## What the task requires
Please retype, character for character, the portion of the entries below that runs from the line containing "Task: Click 信息安全专业2021级1班团支部 entry" to the last line.
*** Record excerpts Section Begins ***
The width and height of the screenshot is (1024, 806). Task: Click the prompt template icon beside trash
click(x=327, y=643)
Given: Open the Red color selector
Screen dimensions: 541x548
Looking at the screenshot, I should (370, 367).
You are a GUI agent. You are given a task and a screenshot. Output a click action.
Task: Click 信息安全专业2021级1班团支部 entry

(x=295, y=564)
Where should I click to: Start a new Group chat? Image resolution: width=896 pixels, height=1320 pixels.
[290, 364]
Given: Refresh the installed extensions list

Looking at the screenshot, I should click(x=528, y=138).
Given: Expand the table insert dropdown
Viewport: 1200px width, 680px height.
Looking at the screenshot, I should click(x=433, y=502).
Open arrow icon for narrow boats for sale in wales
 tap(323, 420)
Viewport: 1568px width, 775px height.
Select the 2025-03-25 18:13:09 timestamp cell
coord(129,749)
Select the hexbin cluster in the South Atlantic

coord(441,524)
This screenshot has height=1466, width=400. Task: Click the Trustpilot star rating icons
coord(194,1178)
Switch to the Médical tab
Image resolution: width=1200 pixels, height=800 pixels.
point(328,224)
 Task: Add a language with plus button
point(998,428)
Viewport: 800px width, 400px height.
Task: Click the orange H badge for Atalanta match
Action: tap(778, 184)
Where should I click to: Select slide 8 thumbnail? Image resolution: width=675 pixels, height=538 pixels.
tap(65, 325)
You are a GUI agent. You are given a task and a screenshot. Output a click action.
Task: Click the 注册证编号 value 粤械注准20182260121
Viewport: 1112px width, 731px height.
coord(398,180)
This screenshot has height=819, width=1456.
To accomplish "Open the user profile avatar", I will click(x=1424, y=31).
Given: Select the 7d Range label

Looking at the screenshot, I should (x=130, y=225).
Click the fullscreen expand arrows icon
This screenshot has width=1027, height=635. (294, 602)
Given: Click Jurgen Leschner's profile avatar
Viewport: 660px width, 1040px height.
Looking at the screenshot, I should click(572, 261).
*** Record excerpts Section Ends ***
## Answer section
Task: Click 信息安全专业2021级1班团支部 entry

(x=295, y=564)
Where should I click to: Start a new Group chat? Image resolution: width=896 pixels, height=1320 pixels.
[290, 364]
Given: Refresh the installed extensions list

Looking at the screenshot, I should click(x=528, y=138).
Given: Expand the table insert dropdown
Viewport: 1200px width, 680px height.
Looking at the screenshot, I should click(x=433, y=502).
Open arrow icon for narrow boats for sale in wales
 tap(323, 420)
Viewport: 1568px width, 775px height.
Select the 2025-03-25 18:13:09 timestamp cell
coord(129,749)
Select the hexbin cluster in the South Atlantic

coord(441,524)
This screenshot has height=1466, width=400. Task: Click the Trustpilot star rating icons
coord(194,1178)
Switch to the Médical tab
Image resolution: width=1200 pixels, height=800 pixels.
point(328,224)
 Task: Add a language with plus button
point(998,428)
Viewport: 800px width, 400px height.
Task: Click the orange H badge for Atalanta match
Action: tap(778, 184)
Where should I click to: Select slide 8 thumbnail? Image resolution: width=675 pixels, height=538 pixels.
tap(65, 325)
You are a GUI agent. You are given a task and a screenshot. Output a click action.
Task: Click the 注册证编号 value 粤械注准20182260121
Viewport: 1112px width, 731px height.
coord(398,180)
This screenshot has height=819, width=1456.
To accomplish "Open the user profile avatar", I will click(x=1424, y=31).
Given: Select the 7d Range label

Looking at the screenshot, I should (x=130, y=225).
Click the fullscreen expand arrows icon
This screenshot has width=1027, height=635. (294, 602)
Given: Click Jurgen Leschner's profile avatar
Viewport: 660px width, 1040px height.
Looking at the screenshot, I should click(572, 261).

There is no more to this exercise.